Dans le monde La situation est plus variable selon les régions. Dans plusieurs pays occidentaux, les consommations ont tendance à baisser ou à se transformer (par exemple une préférence pour des boissons à faible teneur en alcool ou une réduction de la fréquence). Cela reflète des changements de comportements, campagnes de prévention et tendances socioculturelles. - Obésité = facteur majeur croissant.
- Amiante, benzène, radiations ionisantes = cancérogènes établis. Mais l’exposition à l’amiante et le benzène est en net déclin , pour l’irradiations ionisantes sont concernées les personnes en milieu professionnel mais aussi les personnes ayant eu des examens irradiants répétés de la zone thoracique (radios, scanners)
- Populations exposées dans certains milieux (travailleurs agricoles et ouvriers industriels en sous-traitance (moins bon suivi)).
Consensus émergent :
- Pollution atmosphérique = cancérogène certain notamment pour le poumon.( CHINE)
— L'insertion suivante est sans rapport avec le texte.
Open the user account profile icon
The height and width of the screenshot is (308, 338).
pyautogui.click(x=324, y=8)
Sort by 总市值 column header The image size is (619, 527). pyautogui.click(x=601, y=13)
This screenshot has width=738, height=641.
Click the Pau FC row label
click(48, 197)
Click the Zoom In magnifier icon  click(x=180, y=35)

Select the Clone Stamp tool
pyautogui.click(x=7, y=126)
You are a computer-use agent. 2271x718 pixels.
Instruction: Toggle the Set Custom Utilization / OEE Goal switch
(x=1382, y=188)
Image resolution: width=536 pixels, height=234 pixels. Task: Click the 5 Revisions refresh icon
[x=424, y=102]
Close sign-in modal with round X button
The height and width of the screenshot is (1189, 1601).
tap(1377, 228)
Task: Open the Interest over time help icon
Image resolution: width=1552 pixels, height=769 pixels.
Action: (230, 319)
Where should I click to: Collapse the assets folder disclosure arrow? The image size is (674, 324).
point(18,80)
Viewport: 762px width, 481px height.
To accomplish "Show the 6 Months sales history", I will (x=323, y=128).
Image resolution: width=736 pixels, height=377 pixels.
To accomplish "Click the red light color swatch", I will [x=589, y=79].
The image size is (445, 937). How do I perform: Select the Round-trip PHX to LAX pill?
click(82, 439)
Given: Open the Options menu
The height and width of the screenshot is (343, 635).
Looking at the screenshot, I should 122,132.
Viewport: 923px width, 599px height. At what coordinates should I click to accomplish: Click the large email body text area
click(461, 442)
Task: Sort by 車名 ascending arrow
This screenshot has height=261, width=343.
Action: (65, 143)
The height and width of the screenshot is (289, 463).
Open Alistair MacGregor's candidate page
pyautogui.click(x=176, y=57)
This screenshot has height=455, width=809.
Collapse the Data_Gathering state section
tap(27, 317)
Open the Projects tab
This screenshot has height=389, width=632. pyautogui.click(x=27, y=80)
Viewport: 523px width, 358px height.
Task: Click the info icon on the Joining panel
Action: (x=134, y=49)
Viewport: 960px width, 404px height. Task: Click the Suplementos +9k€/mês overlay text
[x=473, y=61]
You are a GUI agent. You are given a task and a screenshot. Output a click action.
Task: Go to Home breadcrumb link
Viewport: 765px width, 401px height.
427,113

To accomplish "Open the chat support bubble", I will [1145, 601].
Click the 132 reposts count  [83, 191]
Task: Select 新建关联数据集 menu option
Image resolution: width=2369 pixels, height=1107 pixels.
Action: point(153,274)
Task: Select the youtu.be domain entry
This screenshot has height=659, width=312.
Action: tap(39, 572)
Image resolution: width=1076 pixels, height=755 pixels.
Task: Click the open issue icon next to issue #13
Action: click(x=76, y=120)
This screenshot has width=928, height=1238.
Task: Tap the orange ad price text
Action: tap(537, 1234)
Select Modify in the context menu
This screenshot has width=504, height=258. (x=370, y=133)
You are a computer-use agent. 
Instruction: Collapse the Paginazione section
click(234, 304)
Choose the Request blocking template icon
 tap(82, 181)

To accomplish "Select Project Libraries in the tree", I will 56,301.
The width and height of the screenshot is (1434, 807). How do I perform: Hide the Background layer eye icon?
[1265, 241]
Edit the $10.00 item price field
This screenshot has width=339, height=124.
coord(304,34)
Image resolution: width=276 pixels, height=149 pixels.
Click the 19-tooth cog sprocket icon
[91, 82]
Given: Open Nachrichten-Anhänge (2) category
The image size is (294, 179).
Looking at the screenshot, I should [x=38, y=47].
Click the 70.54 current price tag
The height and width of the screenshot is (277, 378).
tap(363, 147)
- Perturbateurs endocriniens = effets plausibles mais difficiles à quantifier.
Pas de consensus et manque d’éléments probants :
- Effets cumulés des faibles doses de produits chimiques, de pesticides en population générale. (en nette baisse même s’il reste encore des molécules suspectées)
- Mélanges de substances rendant l’interprétation et le lien de causalité très incertain.
- Expositions transgénérationnelles, lien incertain.
On assiste à une incidence des cancers parfois plus élevée selon les pathologies dans des milieux favorisés (p. ex. pour le sein, la prostate) qui privilégient des dépistages répétés et des « bilans de santé« , et en parallèle une exposition professionnelle majorée chez les classes populaires constituant pour elles un facteur de risque de cancer très probable.
Il faut reconnaître à tous ces alerteurs qu’ils soulignent certaines vérités : les expositions professionnelles et les débats sont beaucoup centrés sur la responsabilité individuelle des personnes. L’alimentation n’est pas qu’une responsabilité individuelle mais collective (éducation à l’école, influence des fast food, américanisation de l’alimentation … )
Il faut se garder de faire des amalgames des niveaux de preuves, tout en soulignant l’importance des expositions invisibles, en dénonçant les insuffisances des politiques publiques, l’absence de recensements corrects en raison de registres déficients et même manquants en ce qui concerne les cancers d’origine professionnelle.